Gleichzeitig gab es auch den Künstler Sottsass, im Buch in der Fotoserie „Metafore“ sichtbar. Mit der jungen, ihm zugetanen Künstlerin Eulàlia Grau installierte er in spanischen und italienischen Landschaften räumliche Situationen, wie etwa ein aus Palmwedeln konstruiertes Tor.
Um einem derart vielseitigen Schaffen gerecht zu werden, gliedert der Autor Philippe Thomé das Leben Sottsass’ in zwölf Abschnitte. In jedem dieser Kapitel werden neben dem obligatorischen biografischen Abriss wahlweise die Themen Skulptur und Malerei (als freie Künste), Architektur, Möbel, Interieur- und Ausstellungsgestaltung, Produktdesign, Grafik und Buchkunst, Keramik und Glas, Schmuck und Fotografie aufgerufen.
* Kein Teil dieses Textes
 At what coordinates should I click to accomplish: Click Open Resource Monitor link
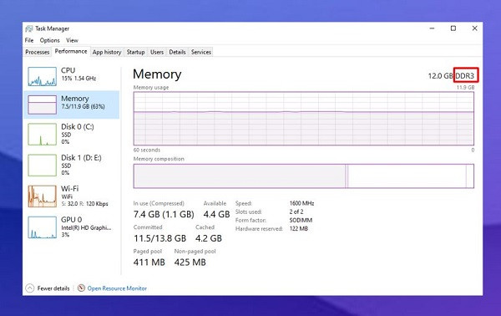[x=117, y=288]
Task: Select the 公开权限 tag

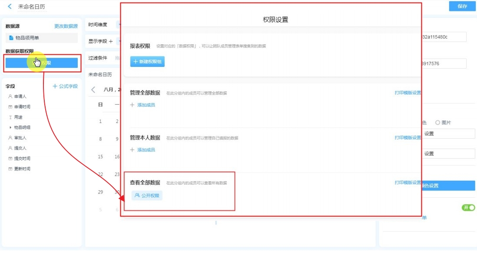Action: tap(147, 196)
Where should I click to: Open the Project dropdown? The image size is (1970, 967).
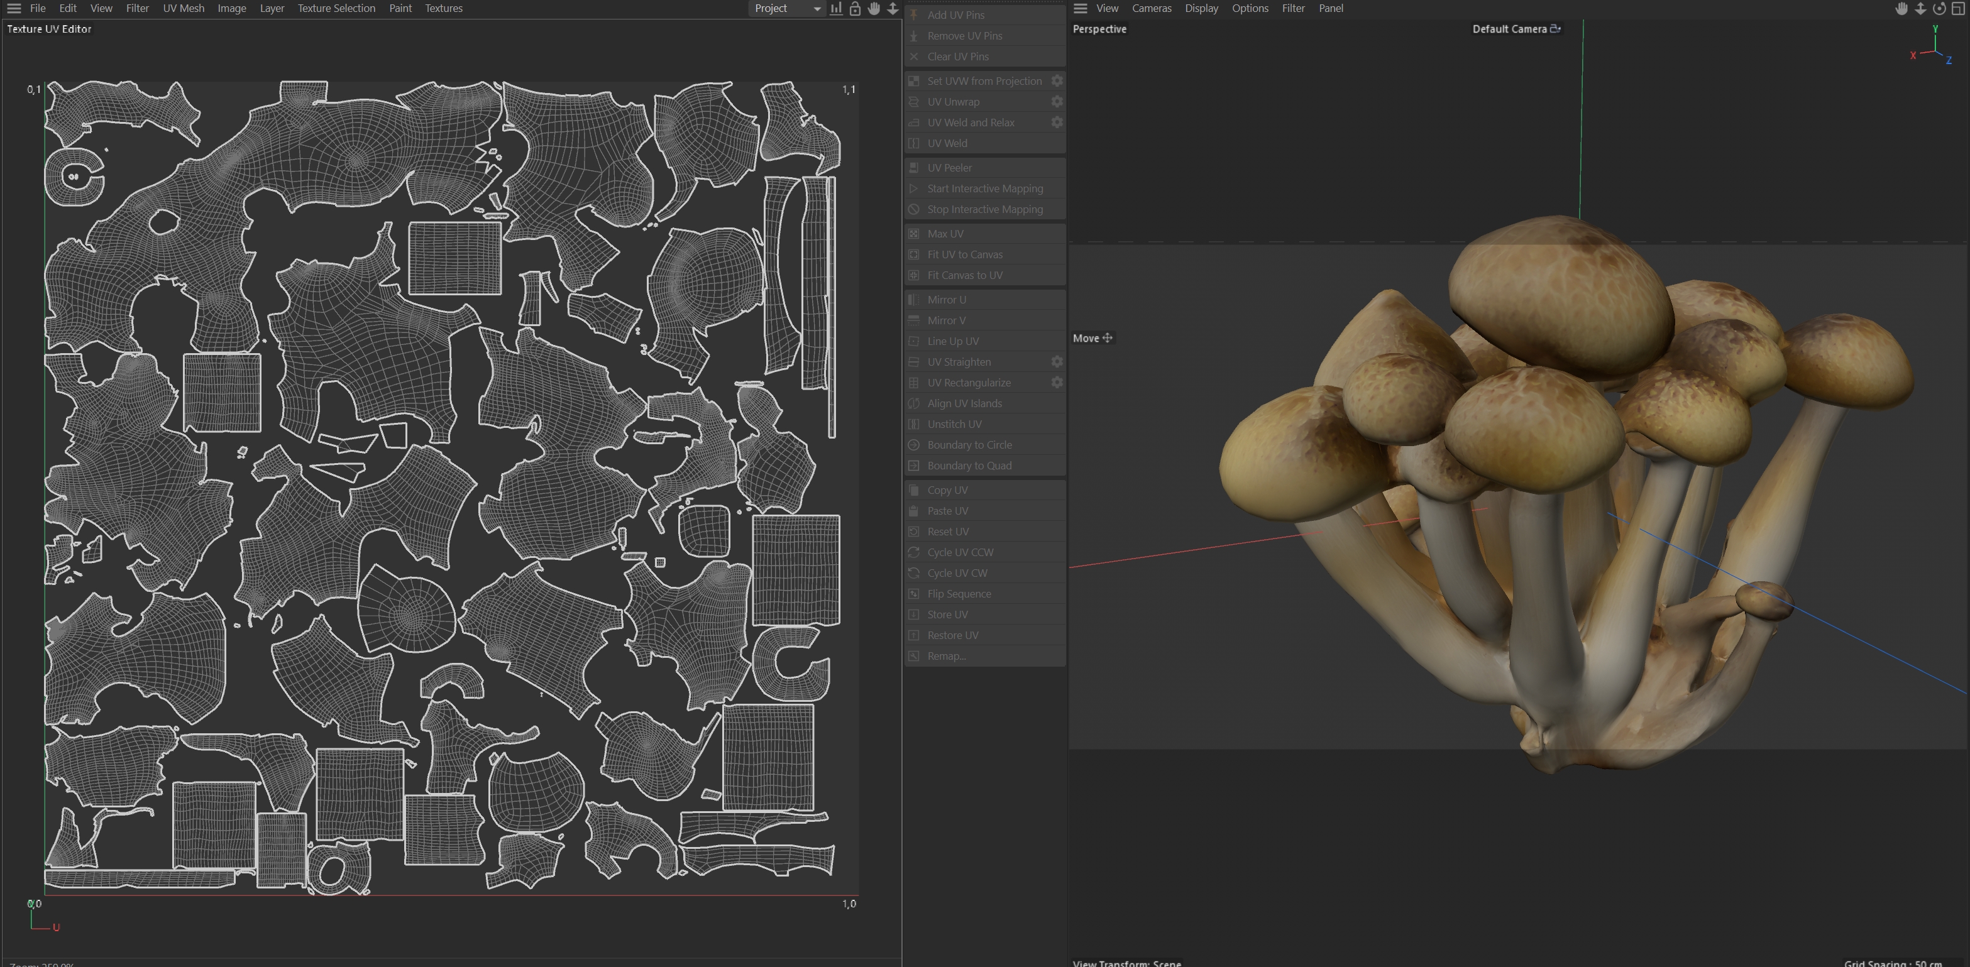point(786,8)
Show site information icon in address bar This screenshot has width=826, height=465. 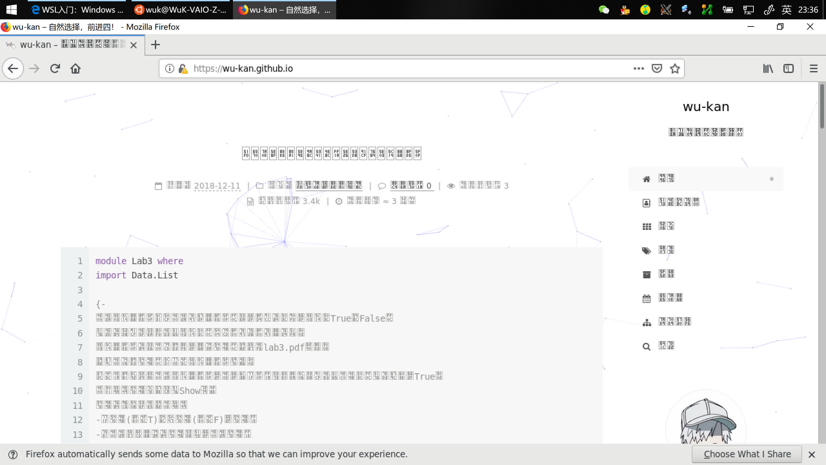coord(170,68)
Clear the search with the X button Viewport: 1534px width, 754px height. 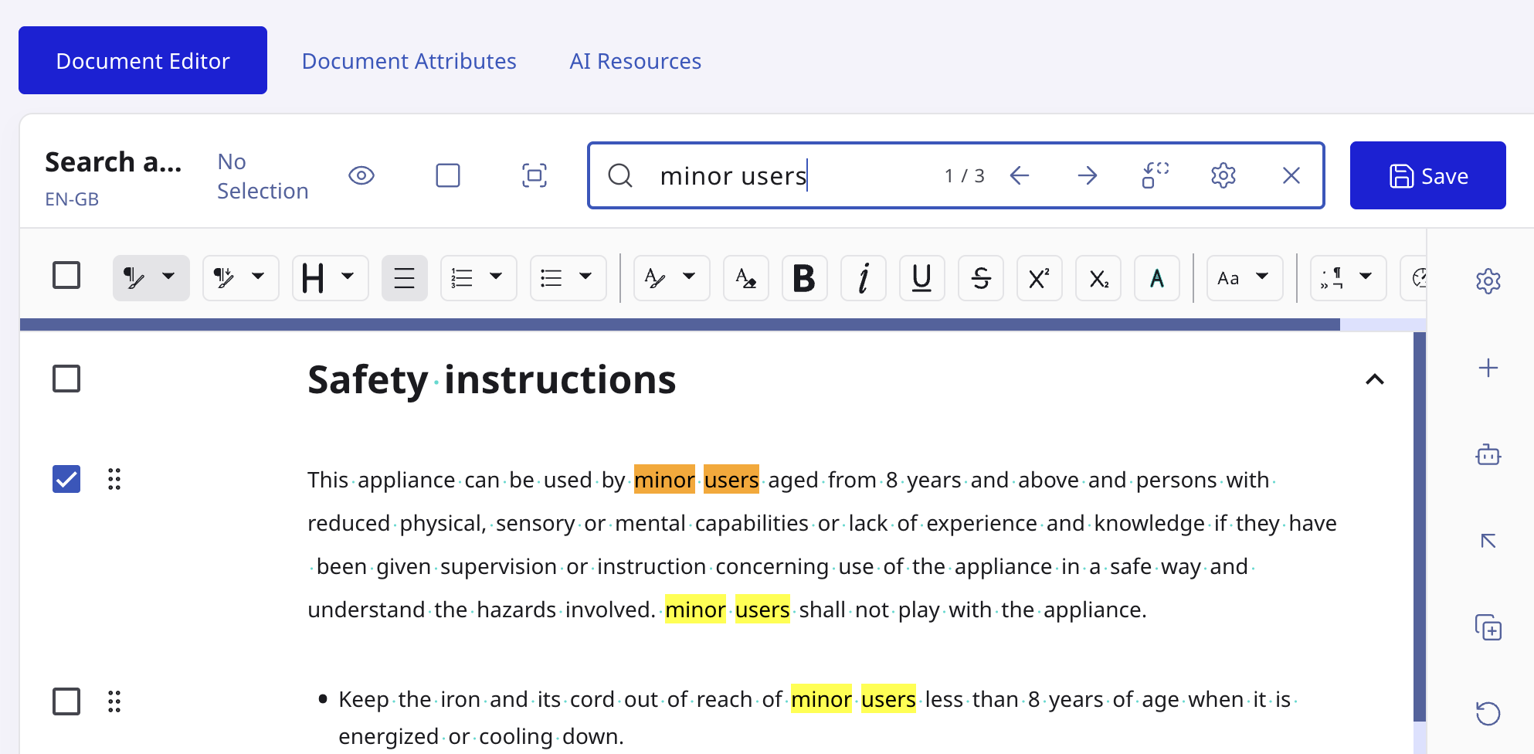[1291, 175]
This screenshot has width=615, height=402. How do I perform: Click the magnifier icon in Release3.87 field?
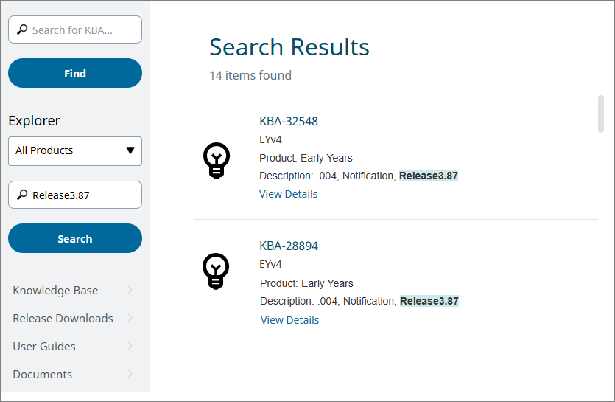[x=21, y=195]
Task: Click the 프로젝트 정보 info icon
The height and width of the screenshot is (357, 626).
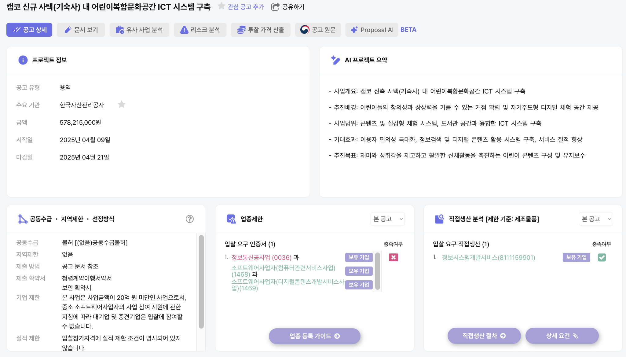Action: [x=23, y=60]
Die Vielfalt findet sich kongenial in der Gestaltung des Buchs mit haptisch unterschiedlichen Papieren und verschieden großer Typografie wieder. Dadurch stellt sich zugleich eine klare Ordnung ein, die Sottsass auch für sich selbst pflegte. Inhaltlich gelingt Thomé eine austarierte Balance zwischen Dokumentation, unterhaltsamen Berichten und kurzen Kommentaren.
In seine beiden letzten Lebensjahrzehnte war Sottsass ausschließlich als Architekt tätig. Er realisierte vor allem Wohnbauten in Belgien, Japan und den USA, allesamt Gebäude wie aus formalen Einzelteilen montierte, wie im Spiel entstanden – letztlich gebaute Zeichnungen. Doch auch in diesen für Wohlhabende errichteten Bauten manifstiert sich Sottsass’ Verständnis von Gestaltung: „Für mich ist Design eine Art und Weise, das Leben zu diskutieren, soziale Beziehungen, die Politik, das Essen und sogar das Design selbst.“ So sollte das Buch gelesen und in seiner Vielfalt auch genossen werden.